Most people surveyed who have lost contact with a close family member said it was either due to an argument (19 per cent), moving house (21 per cent) or because they are too busy to stay in touch (19 per cent). One in five of those all those who lost contact with a relative said rebuilding their relationship was the reason they wanted to get back in touch.
[Read more: The Salvation Army's Family Tracing Service]

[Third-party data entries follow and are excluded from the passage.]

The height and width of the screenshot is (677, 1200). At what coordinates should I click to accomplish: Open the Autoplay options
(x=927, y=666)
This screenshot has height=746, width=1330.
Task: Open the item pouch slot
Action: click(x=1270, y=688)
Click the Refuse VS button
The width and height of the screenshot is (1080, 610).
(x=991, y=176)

“The Salvation Army Family Tracing Service has been helping relatives find one another for more than 125 years”, Major Hardy adds. “Getting back in contact can be an enriching and life-changing experience. If you have lost touch, don’t delay. It can take as little as a few weeks to find people and it’s often more straight forward than people think.” The survey also revealed gender differences in how those who have close family members they do not live with stay in contact – men are more likely than women to keep in touch by seeing (26 per cent vs. 22 per cent) or phoning their relative (45 per cent vs. 38 per cent). Women, however, stay in touch more regularly than men (63 per cent of females speak to close family members they do not live with at least once a week vs. 51 per cent of males). In fact, whatever their gender, nearly half of all respondents (48 per cent) said text messaging, social media skype and other communication technology made it much easier to stay in touch with close family members. The Salvation Army Family Tracing Service, established in 1885, reunites on average 10 people every working day. The service is international and networks with other Salvation Army centres around the world, to find people in places as far away as South Africa, Australia, and the US.